La Loi de finances 2026 impose un virage majeur pour les organisations religieuses et associatives du Burkina Faso. Avec l’obligation d’adopter le SYCEBNL, églises, mosquées et ONG entrent dans une ère de transparence comptable inédite, où la gestion des dons et cotisations devient un enjeu de gouvernance nationale autant que de responsabilité spirituelle.
Le paysage religieux et associatif du Burkina Faso amorce un virage historique. Sous l’impulsion de la Loi de finances 2026, les églises, les mosquées et l’ensemble des organisations à but non lucratif (EBNL) sortent d’une forme de « zone grise » comptable. Désormais, la gestion des offrandes, des dons et des cotisations ne relève plus seulement du domaine spirituel ou privé, mais répond à des exigences de transparence étatique strictes. Cette réforme, qui s’inscrit dans une dynamique globale de bonne gouvernance, impose un nouveau langage aux gestionnaires de ces structures : celui du SYCEBNL.
Un référentiel unique pour une transparence accrue
Jusqu’à récemment, la reddition de comptes au sein des organisations religieuses et des ONG restait disparate, souvent laissée à la discrétion des responsables ou des exigences spécifiques de certains bailleurs de fonds.
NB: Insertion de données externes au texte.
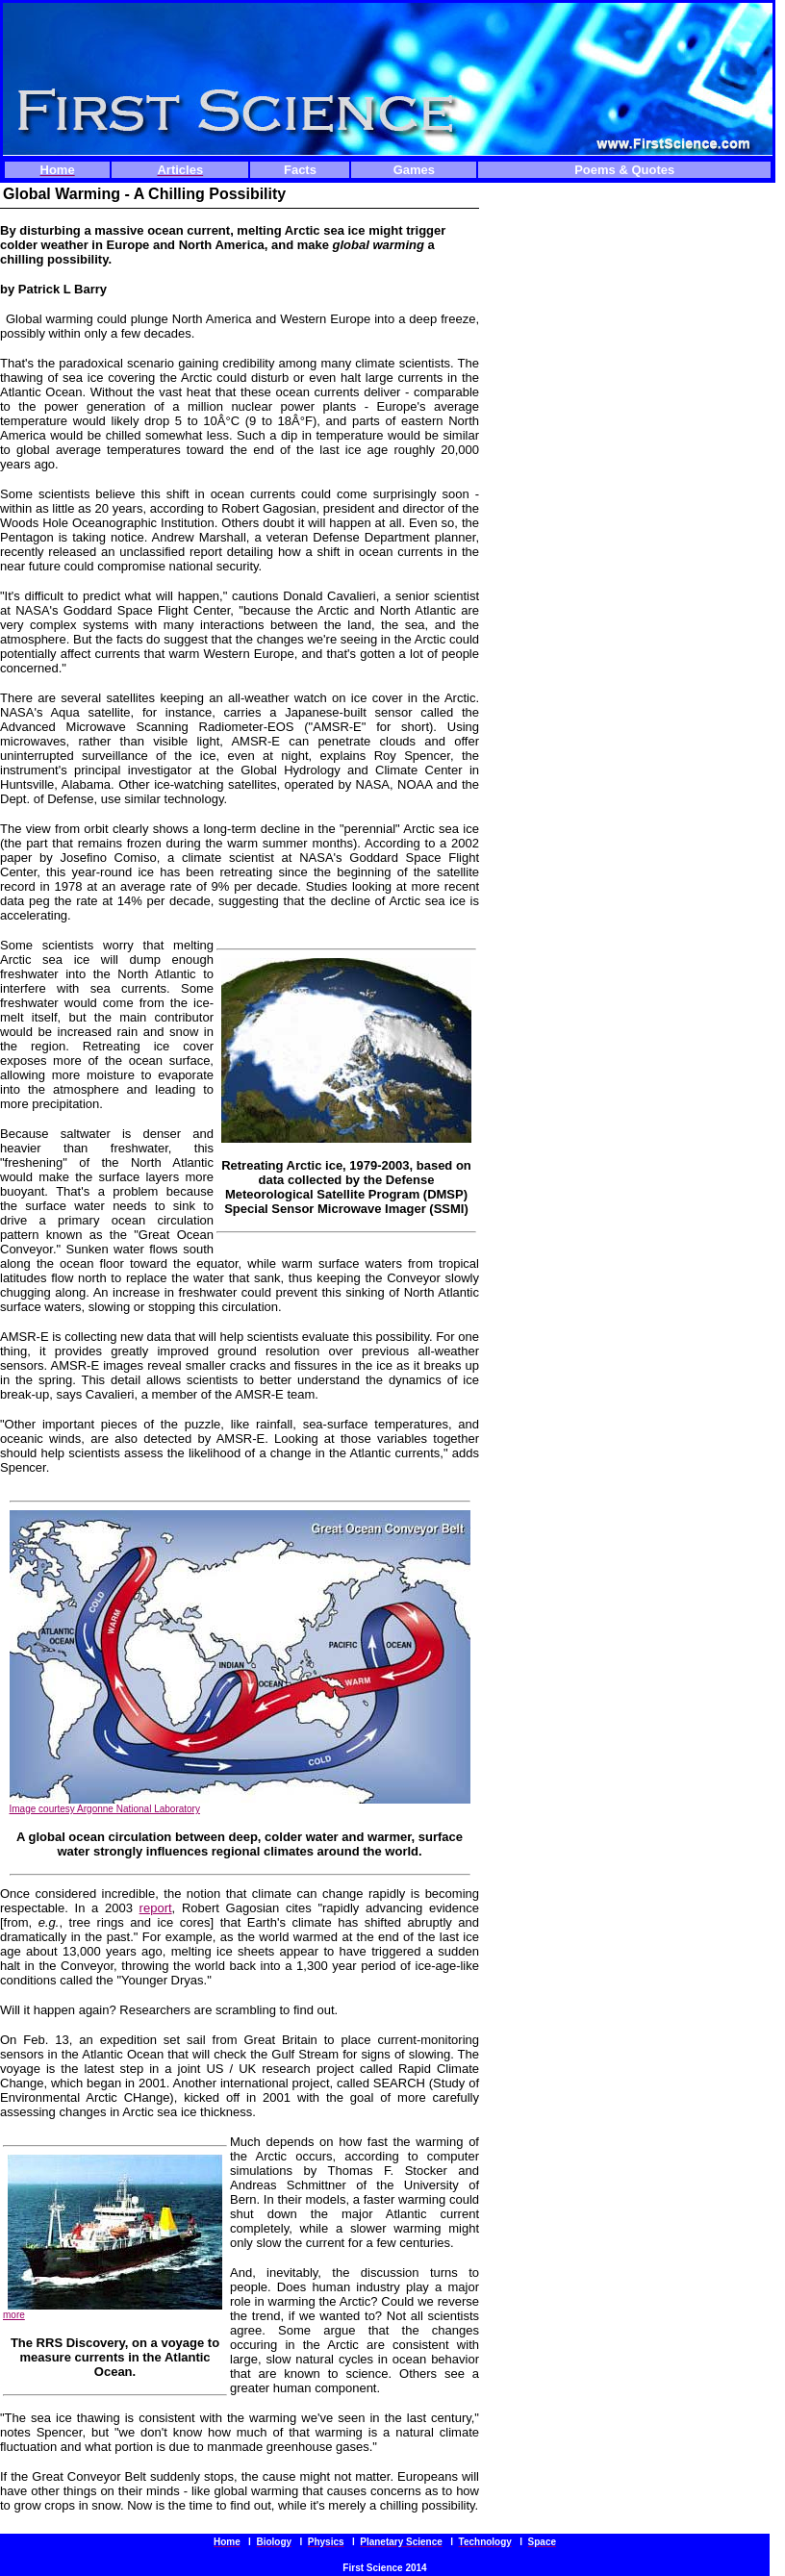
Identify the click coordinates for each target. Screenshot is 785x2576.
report (155, 1908)
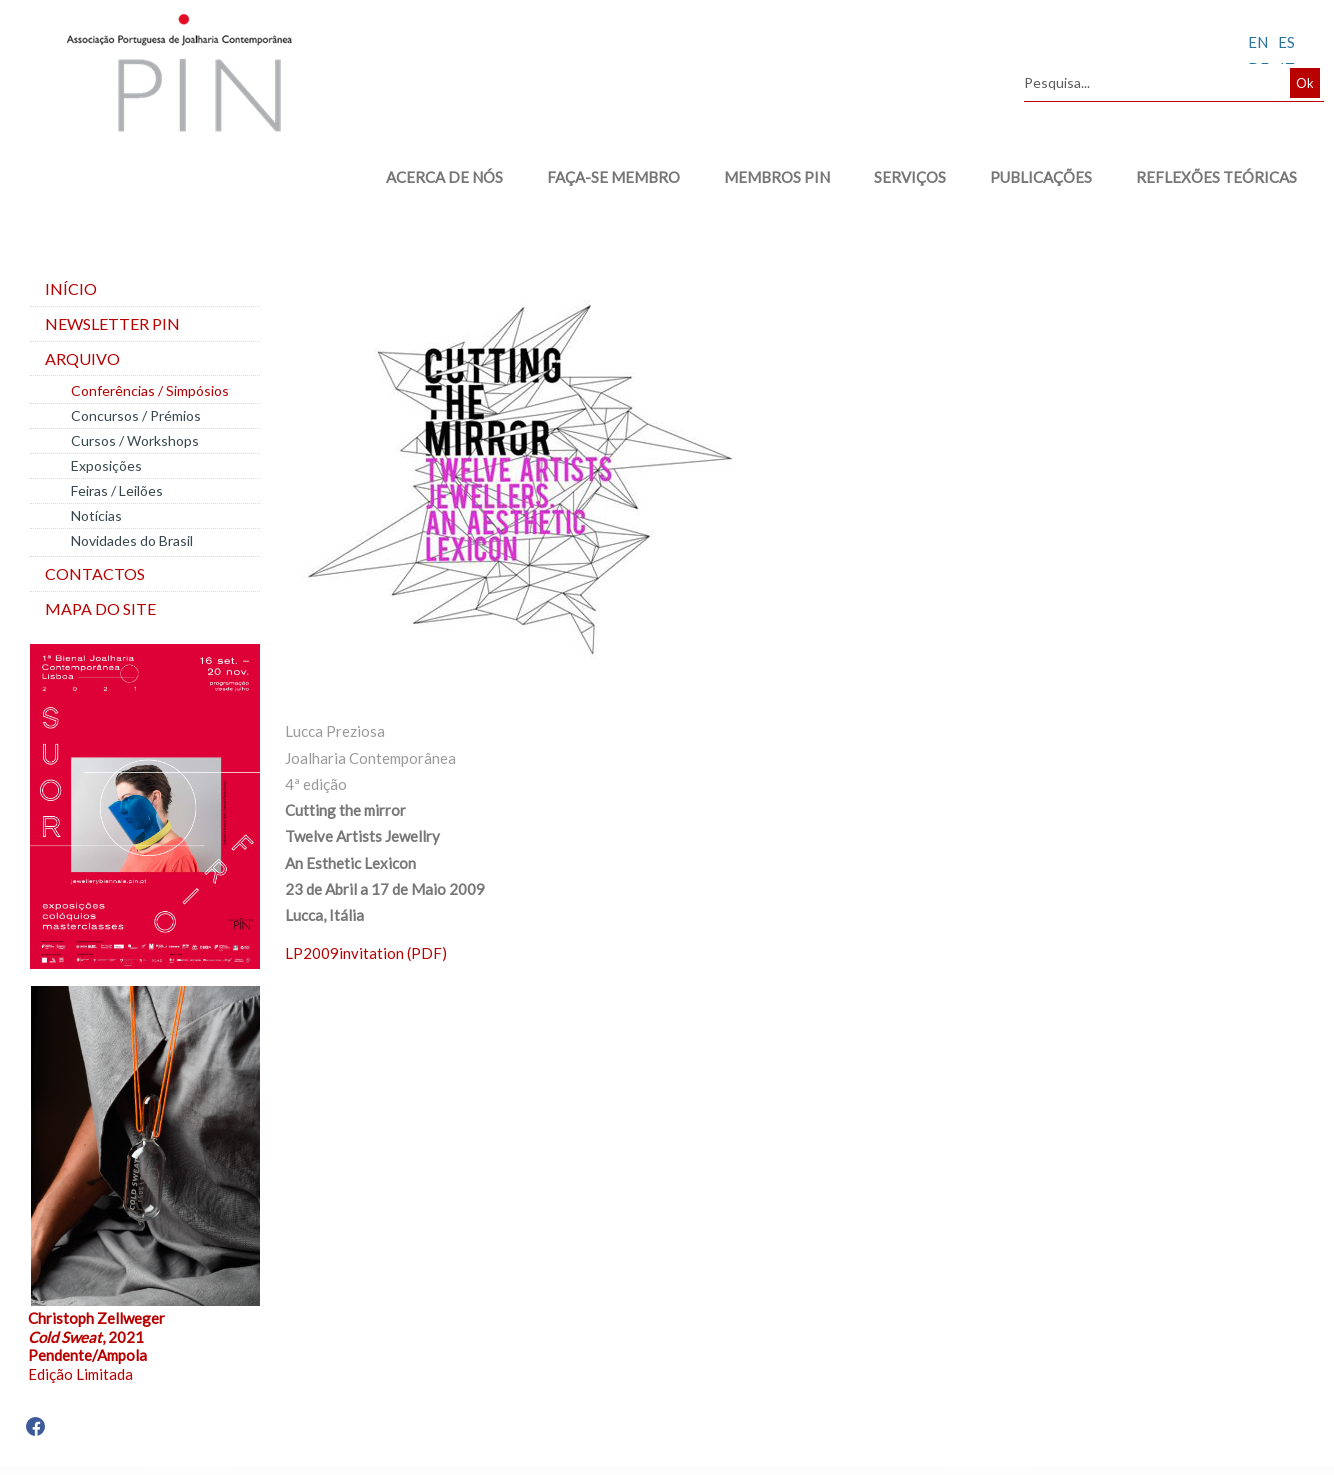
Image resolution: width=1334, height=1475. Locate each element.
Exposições (106, 465)
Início (71, 288)
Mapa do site (100, 608)
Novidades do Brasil (132, 540)
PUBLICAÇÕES (1041, 177)
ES (1286, 42)
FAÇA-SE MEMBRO (613, 177)
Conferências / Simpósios (150, 390)
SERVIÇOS (910, 177)
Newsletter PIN (112, 323)
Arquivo (82, 358)
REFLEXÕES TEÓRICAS (1216, 177)
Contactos (95, 573)
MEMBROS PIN (777, 177)
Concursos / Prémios (136, 415)
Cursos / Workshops (135, 440)
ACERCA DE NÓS (444, 177)
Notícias (96, 515)
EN (1258, 42)
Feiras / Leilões (117, 490)
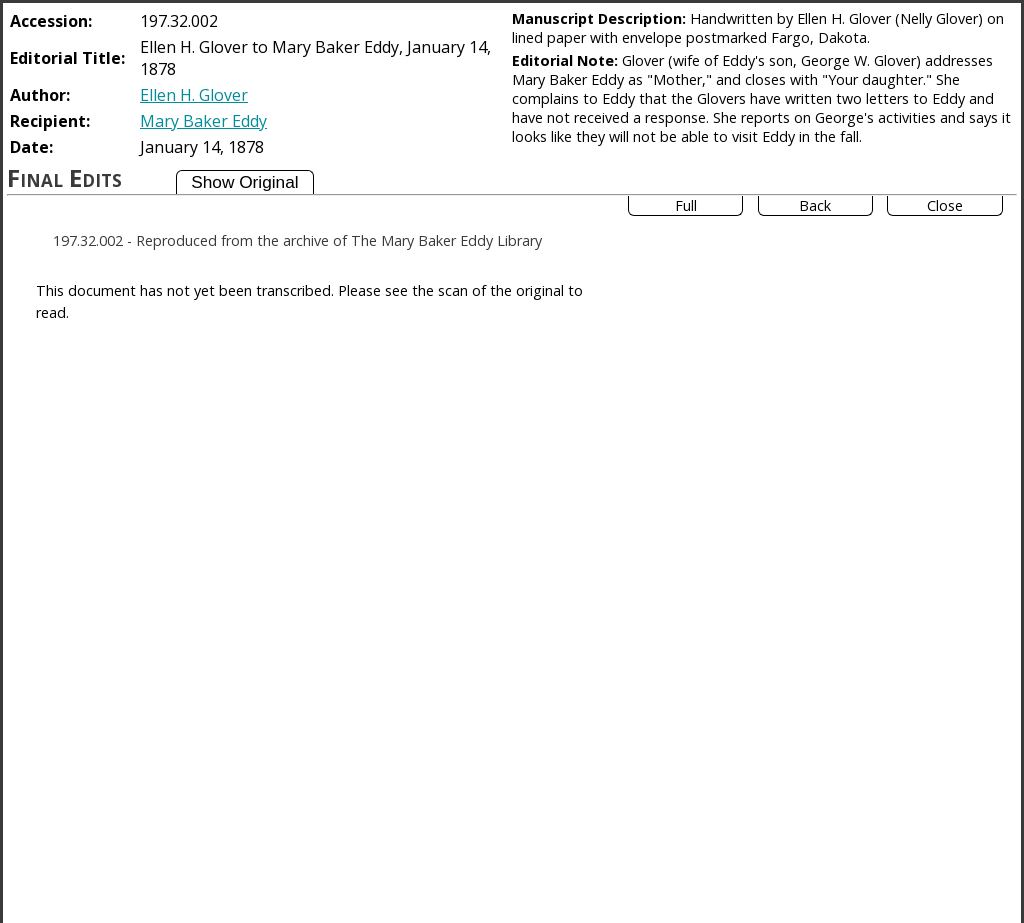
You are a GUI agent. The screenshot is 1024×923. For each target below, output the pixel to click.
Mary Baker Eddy (203, 121)
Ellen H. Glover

L’introduction du Système comptable des entités à but non lucratif (SYCEBNL) vient harmoniser ces pratiques.
À l’image des entreprises commerciales soumises à l’OHADA, les entités religieuses doivent désormais tenir une comptabilité régulière, établir un bilan d’ouverture et produire des états financiers annuels. L’objectif affiché par les autorités de Ouagadougou est clair : renforcer la traçabilité des ressources et prévenir les risques de blanchiment de capitaux ou de financement du terrorisme.
Des obligations concrètes pour les gestionnaires cultuels
L’application de cette nouvelle discipline comptable ne se limite pas à une simple formalité administrative. Elle exige une véritable professionnalisation de la gestion interne. Les structures concernées doivent s’équiper d’outils informatiques dédiés et, dans bien des cas, s’attacher les services de personnel qualifié ou d’experts-comptables inscrits à l’Ordre national (ONECCA-BF).
Parmi les nouvelles contraintes, on note l’obligation de conserver les pièces justificatives pendant une durée de dix ans et la nécessité de publier les états financiers dans le Journal Officiel ou un support d’annonces légales. Cette mise en lumière des flux financiers vise à garantir que chaque franc mobilisé sert effectivement les objectifs déclarés de l’organisation.
La bancarisation obligatoire et le contrôle de l’État
Le renforcement de l’arsenal juridique va de pair avec un contrôle plus étroit des flux de trésorerie. Un décret récent impose désormais aux ONG et associations agréées l’ouverture exclusive de leurs comptes à la Banque des Dépôts du Trésor (BDT). Cette mesure permet à l’État de centraliser la surveillance des mouvements de fonds et d’assurer une meilleure discipline budgétaire.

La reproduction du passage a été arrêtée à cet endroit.